File System

aiofiles provides async file I/O. aiofiles.open() is a path-traversal sink when the path is user-controlled (same as built-in open).

The configparser module reads INI-style config files. Values read via get() are sources when the config file is user-supplied. The module itself has no injection sinks of its own.

dockerfile_parse parses Dockerfiles. Returned structures reflect user-controlled file content. Usually a source for linting rules, not a sink.

Python stdlib module — fileinput. Auto-indexed from CDN. Method-level security roles have not been annotated; rule writers should inspect the source before use.

Python stdlib module — fnmatch. Auto-indexed from CDN. Method-level security roles have not been annotated; rule writers should inspect the source before use.

The glob module. glob.glob() resolves shell-style patterns against the filesystem — finding when the pattern is user-controlled (can enumerate directories outside intended scope).

The logging module. Most uses are neutral. Log-injection findings arise when user-controlled data is logged without sanitization — attackers can break log line boundaries with \n or forge subsequent log entries.

Python stdlib module — mimetypes. Auto-indexed from CDN. Method-level security roles have not been annotated; rule writers should inspect the source before use.

The os.path module for path manipulation. join() concatenates path components but does not resolve traversal sequences — path-traversal bug when joining a trusted base with a user-controlled path. Use os.path.commonpath + realpath containment checks to sanitize.

The pathlib module is the modern OO path API. Path.resolve() expands symlinks (sanitizer when combined with containment check). Path.open / read_text / write_text are file I/O sinks when the path is user-controlled.

The re module. Catastrophic backtracking in regex patterns (ReDoS) — finding when a user-controlled pattern flows into re.compile / re.search / re.match. Also, re.findall on untrusted HTML is a common anti-pattern that misses cases.

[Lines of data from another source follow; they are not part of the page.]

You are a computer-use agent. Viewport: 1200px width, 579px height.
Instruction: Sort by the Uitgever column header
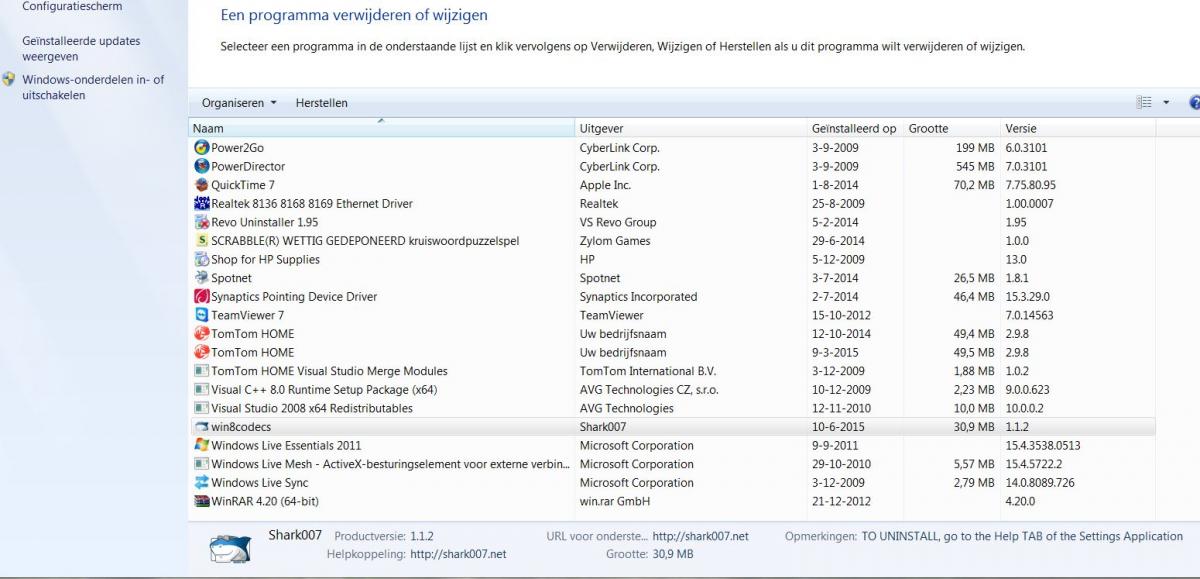(691, 128)

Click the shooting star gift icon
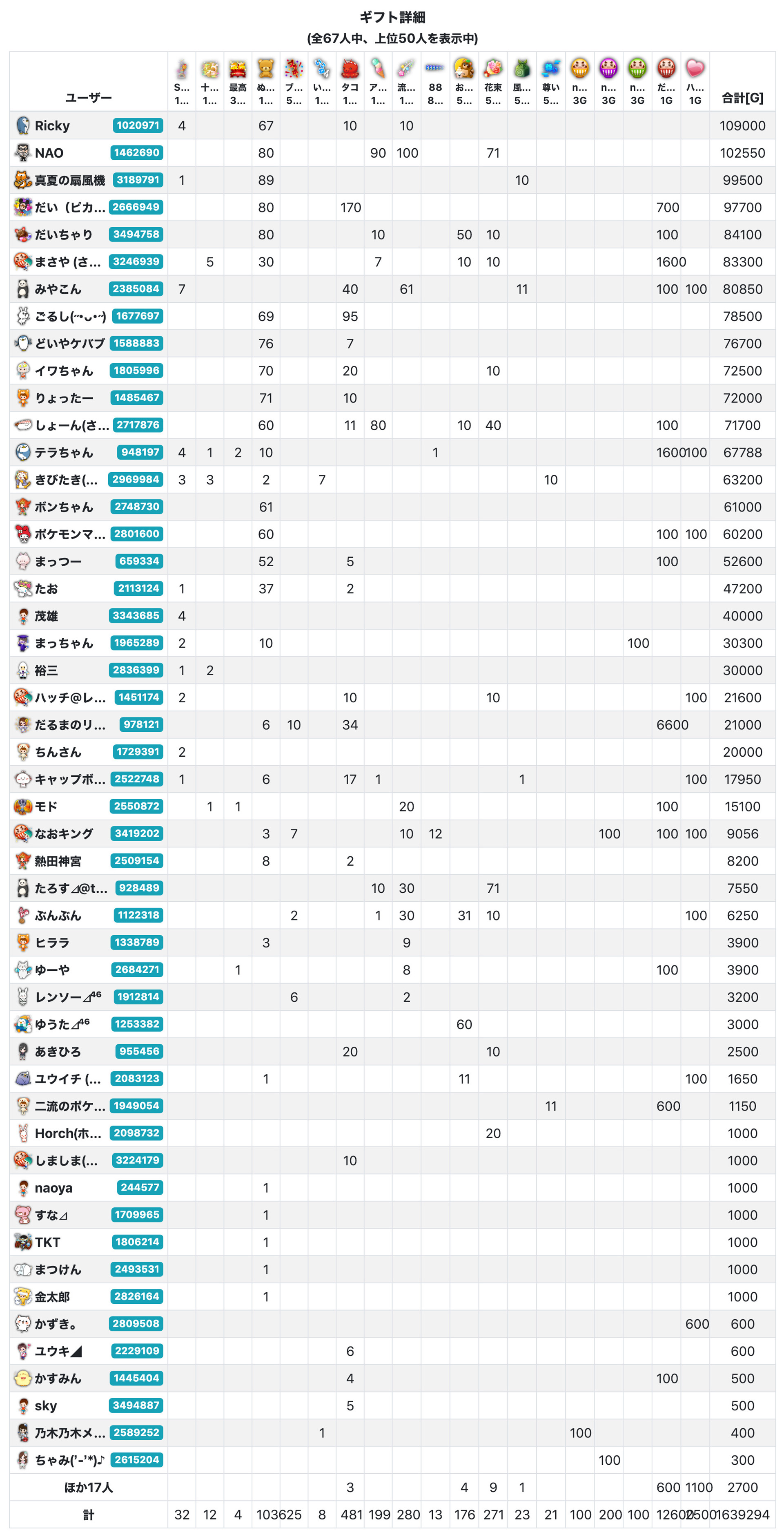406,69
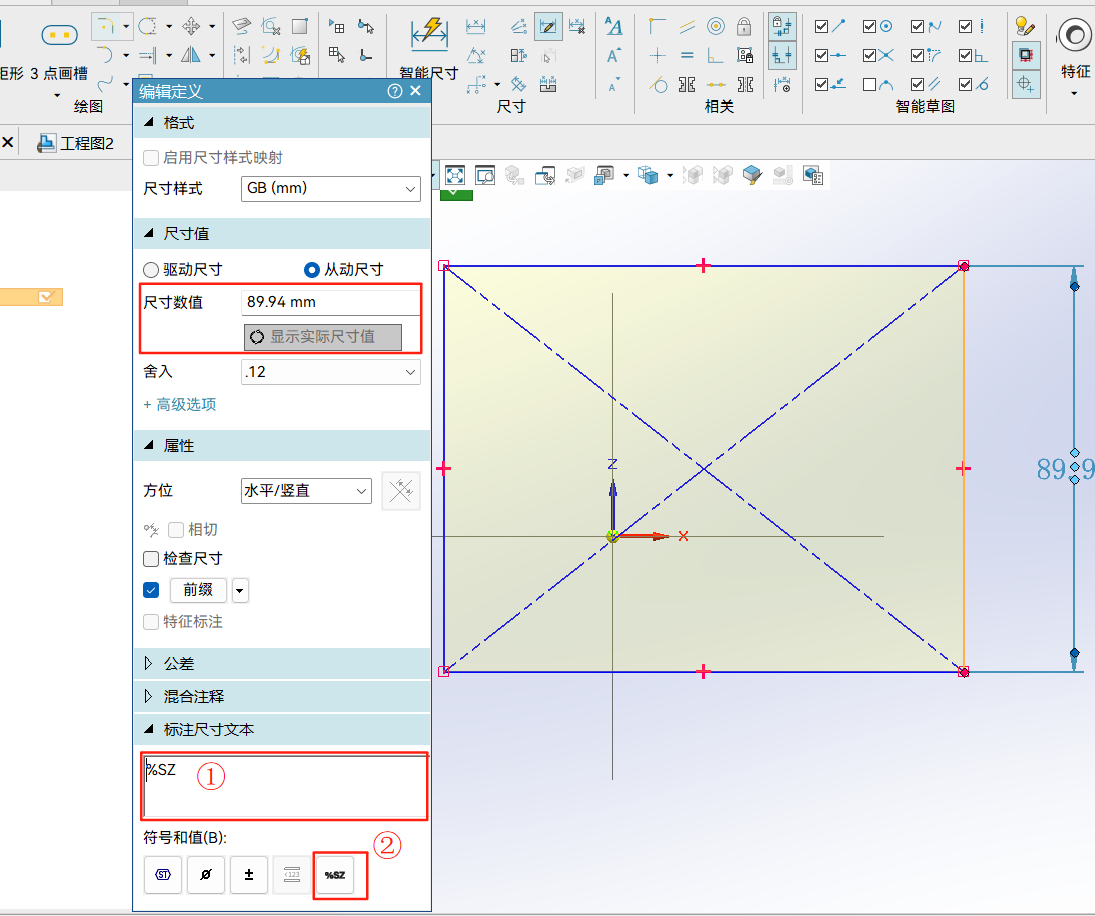Click the Fit view icon

coord(454,176)
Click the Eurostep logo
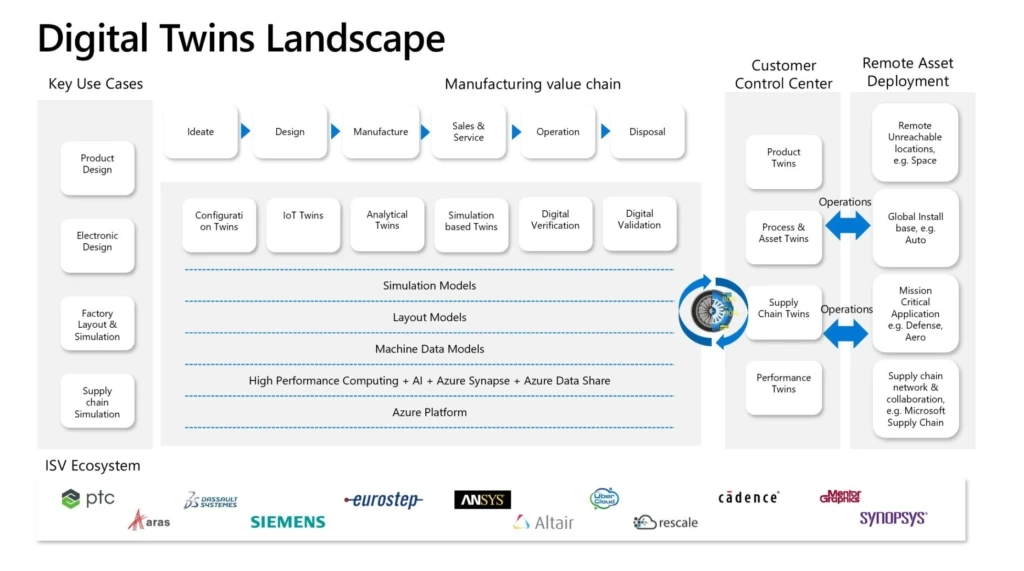Image resolution: width=1024 pixels, height=571 pixels. (383, 500)
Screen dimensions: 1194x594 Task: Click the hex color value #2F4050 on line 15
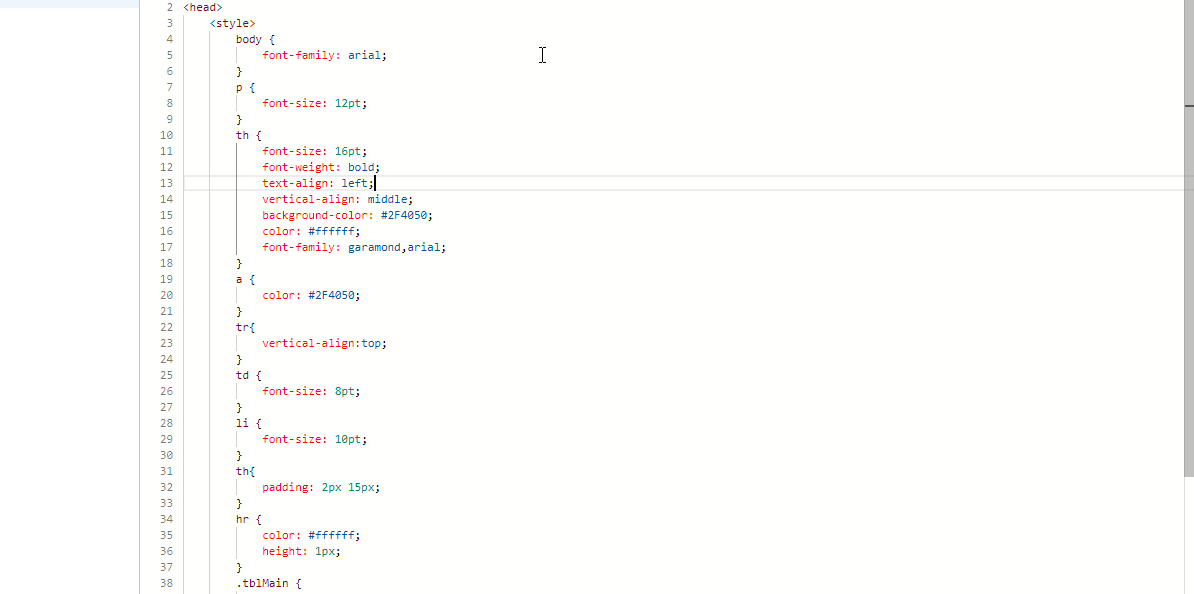407,214
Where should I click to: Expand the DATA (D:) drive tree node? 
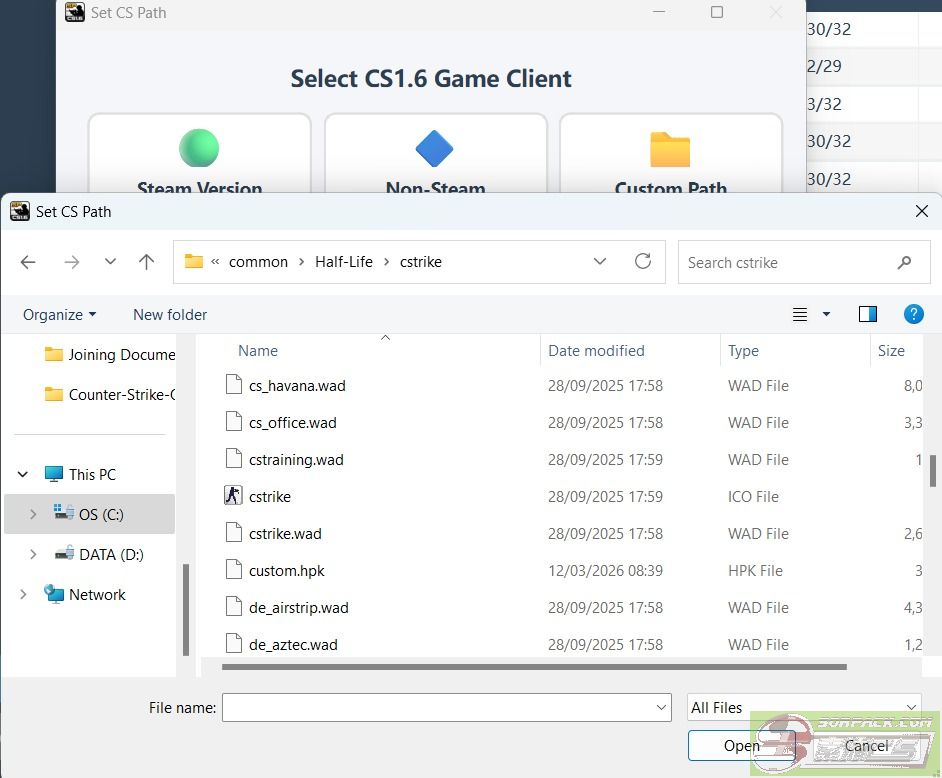pos(33,554)
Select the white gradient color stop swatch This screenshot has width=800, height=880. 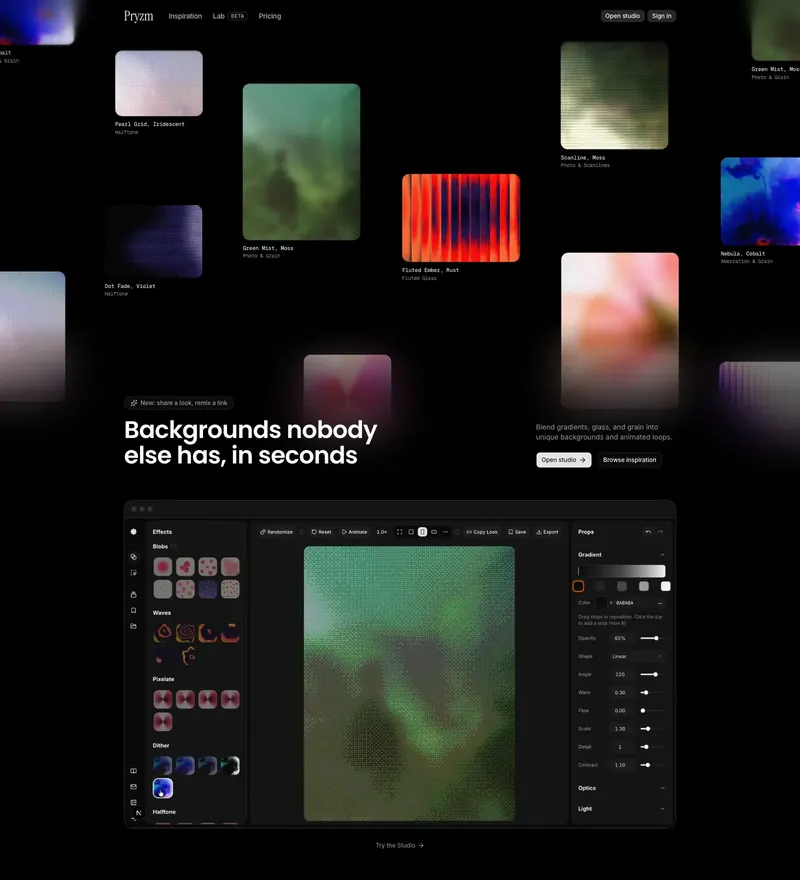click(665, 586)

Third-party Python package module — regex. Auto-indexed from CDN. Method-level security roles have not been annotated; rule writers should inspect the source before use.

The shutil module for high-level file operations. unpack_archive automatically extracts tar / zip / gztar / bztar / xztar archives — same zip-slip risks as tarfile.extractall. copytree can also be used for path-traversal.

The tempfile module. mktemp() is deprecated and insecure (race condition between filename generation and open). Use NamedTemporaryFile, mkstemp, or TemporaryDirectory which atomically create the file.